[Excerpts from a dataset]
===============
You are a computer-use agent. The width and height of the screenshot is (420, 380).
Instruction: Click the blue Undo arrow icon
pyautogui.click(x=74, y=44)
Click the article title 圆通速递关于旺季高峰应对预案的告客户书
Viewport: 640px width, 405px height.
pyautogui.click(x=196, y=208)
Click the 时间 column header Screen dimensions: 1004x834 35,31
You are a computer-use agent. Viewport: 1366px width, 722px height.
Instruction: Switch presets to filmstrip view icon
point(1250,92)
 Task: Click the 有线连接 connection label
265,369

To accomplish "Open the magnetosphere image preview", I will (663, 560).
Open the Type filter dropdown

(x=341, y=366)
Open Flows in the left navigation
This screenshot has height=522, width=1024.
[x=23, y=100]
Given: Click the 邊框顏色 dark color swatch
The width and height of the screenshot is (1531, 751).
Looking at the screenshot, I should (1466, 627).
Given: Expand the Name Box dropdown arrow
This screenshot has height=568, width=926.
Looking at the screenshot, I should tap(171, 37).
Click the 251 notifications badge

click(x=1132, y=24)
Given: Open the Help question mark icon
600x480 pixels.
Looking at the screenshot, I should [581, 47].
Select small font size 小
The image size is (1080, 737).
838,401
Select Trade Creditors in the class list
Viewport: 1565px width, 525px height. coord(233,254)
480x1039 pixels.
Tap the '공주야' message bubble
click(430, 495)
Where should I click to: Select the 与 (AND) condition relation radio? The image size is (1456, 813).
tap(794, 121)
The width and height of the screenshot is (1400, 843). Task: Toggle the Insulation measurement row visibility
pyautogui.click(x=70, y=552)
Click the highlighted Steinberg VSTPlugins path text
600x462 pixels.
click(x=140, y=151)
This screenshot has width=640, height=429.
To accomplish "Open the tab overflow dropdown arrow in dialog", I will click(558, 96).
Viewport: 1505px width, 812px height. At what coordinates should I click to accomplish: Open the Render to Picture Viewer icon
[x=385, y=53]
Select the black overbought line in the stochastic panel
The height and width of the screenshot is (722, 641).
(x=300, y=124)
===============
Your instructions: Set down again, word for word, the stretch of records from the line with "Instruction: Switch presets" to the line with "Given: Expand the Name Box dropdown arrow", both of those lines included.

Exercise response:
Instruction: Switch presets to filmstrip view icon
point(1250,92)
 Task: Click the 有线连接 connection label
265,369

To accomplish "Open the magnetosphere image preview", I will (663, 560).
Open the Type filter dropdown

(x=341, y=366)
Open Flows in the left navigation
This screenshot has height=522, width=1024.
[x=23, y=100]
Given: Click the 邊框顏色 dark color swatch
The width and height of the screenshot is (1531, 751).
Looking at the screenshot, I should (1466, 627).
Given: Expand the Name Box dropdown arrow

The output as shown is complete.